**PROBLEM**
The only thing to report is how many lines of the data contain the word "computer".
:: INPUT DATA
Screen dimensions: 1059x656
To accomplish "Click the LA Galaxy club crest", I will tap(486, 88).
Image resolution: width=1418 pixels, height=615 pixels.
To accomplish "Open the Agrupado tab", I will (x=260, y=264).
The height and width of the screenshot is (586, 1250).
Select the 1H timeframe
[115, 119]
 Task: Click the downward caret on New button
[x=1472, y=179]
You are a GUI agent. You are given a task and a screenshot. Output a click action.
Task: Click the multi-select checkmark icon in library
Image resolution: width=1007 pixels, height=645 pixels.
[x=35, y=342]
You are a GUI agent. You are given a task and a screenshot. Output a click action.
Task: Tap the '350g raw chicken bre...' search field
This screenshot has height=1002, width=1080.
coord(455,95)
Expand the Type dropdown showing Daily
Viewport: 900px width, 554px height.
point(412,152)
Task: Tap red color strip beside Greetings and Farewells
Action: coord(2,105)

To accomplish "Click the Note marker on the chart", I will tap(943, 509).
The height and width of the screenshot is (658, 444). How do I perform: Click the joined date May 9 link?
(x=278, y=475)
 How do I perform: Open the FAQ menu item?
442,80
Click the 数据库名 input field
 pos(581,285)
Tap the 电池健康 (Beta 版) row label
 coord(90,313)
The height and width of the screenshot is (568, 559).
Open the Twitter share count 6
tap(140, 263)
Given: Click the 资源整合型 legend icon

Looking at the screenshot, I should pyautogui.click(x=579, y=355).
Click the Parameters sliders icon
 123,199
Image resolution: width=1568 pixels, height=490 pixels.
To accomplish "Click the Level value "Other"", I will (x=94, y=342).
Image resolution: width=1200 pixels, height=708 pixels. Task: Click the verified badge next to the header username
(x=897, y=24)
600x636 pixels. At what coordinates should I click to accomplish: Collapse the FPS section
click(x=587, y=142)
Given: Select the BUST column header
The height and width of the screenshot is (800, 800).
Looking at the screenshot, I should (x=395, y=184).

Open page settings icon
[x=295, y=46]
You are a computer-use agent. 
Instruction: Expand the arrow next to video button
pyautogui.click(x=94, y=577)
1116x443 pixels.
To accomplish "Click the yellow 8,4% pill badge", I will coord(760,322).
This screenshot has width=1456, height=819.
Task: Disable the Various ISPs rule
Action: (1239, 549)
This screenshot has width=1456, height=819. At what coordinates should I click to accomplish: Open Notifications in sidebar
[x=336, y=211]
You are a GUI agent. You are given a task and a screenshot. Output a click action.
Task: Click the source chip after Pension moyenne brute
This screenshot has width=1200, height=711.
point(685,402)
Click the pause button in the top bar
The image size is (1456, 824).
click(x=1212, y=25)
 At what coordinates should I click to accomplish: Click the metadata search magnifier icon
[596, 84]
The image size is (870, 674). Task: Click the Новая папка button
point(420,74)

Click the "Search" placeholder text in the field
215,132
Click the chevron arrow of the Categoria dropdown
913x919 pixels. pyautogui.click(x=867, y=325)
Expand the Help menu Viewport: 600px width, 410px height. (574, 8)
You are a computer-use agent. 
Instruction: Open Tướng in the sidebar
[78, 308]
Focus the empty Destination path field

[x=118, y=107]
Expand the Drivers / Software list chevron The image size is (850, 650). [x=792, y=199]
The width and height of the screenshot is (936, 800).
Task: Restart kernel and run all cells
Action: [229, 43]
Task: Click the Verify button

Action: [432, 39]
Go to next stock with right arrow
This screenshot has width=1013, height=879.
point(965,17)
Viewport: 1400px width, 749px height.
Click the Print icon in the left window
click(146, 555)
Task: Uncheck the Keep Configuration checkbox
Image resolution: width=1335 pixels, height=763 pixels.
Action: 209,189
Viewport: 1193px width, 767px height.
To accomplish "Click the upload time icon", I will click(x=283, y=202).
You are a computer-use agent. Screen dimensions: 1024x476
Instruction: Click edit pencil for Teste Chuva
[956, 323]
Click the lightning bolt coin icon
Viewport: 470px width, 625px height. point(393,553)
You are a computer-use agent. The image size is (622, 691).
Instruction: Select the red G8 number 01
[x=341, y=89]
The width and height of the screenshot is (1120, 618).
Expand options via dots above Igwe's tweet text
::::
**OUTPUT FOR THIS EXERCISE**
4